- [EXCERPTED DATA]
★ ★ ★ ★
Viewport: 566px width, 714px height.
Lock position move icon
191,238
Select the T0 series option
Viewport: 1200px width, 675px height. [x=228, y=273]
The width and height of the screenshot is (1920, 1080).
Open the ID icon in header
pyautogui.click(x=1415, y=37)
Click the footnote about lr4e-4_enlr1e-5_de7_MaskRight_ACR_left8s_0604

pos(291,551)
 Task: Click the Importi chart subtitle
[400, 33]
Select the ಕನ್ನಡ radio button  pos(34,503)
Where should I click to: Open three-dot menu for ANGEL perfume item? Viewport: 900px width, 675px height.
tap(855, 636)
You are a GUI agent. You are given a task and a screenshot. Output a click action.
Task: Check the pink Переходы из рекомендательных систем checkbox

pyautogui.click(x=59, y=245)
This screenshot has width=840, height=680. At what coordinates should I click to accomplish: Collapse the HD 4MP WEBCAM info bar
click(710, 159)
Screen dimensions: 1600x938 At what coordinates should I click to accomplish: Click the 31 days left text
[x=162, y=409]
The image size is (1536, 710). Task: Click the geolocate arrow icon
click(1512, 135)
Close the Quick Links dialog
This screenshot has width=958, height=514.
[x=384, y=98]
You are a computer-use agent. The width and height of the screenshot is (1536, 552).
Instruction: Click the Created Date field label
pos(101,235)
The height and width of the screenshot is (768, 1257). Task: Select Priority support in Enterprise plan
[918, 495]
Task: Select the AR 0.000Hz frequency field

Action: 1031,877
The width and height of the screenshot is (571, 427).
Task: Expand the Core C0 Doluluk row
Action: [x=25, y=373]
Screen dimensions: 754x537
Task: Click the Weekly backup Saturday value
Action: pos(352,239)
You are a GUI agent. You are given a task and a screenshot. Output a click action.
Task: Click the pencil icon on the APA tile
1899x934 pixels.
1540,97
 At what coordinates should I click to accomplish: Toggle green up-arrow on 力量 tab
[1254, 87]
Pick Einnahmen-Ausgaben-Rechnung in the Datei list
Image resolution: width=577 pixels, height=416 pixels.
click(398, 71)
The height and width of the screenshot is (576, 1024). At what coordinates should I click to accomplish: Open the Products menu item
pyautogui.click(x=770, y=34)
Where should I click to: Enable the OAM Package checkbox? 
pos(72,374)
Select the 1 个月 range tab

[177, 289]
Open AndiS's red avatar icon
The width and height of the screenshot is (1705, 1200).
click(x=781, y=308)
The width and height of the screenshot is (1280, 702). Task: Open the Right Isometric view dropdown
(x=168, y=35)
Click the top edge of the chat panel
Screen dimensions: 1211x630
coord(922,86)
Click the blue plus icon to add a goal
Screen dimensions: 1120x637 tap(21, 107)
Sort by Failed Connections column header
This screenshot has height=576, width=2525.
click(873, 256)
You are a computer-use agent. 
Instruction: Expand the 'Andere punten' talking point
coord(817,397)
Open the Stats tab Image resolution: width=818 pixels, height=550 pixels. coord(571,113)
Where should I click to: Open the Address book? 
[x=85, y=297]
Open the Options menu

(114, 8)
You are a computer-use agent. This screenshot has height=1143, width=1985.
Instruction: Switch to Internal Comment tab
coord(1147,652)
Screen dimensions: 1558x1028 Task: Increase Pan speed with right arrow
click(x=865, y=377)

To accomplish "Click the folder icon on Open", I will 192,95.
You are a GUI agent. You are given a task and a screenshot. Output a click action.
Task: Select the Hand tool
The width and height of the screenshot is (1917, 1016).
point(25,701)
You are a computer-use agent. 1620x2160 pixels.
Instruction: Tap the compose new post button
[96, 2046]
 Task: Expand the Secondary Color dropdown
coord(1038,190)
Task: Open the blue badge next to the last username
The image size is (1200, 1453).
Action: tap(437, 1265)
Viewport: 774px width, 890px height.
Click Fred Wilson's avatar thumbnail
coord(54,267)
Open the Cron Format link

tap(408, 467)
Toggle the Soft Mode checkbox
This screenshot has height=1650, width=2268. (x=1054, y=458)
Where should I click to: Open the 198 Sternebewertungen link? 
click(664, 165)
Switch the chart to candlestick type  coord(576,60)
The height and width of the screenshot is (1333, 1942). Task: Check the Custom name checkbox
★ ★ ★ ★
- [SHORT EXERCISE] Reproduce verbatim the lines of the records above, starting with the first line of the records and ending with the line that contains "Select the ಕನ್ನಡ", including both.

- [OUTPUT BELOW]
Viewport: 566px width, 714px height.
Lock position move icon
191,238
Select the T0 series option
Viewport: 1200px width, 675px height. [x=228, y=273]
The width and height of the screenshot is (1920, 1080).
Open the ID icon in header
pyautogui.click(x=1415, y=37)
Click the footnote about lr4e-4_enlr1e-5_de7_MaskRight_ACR_left8s_0604

pos(291,551)
 Task: Click the Importi chart subtitle
[400, 33]
Select the ಕನ್ನಡ radio button  pos(34,503)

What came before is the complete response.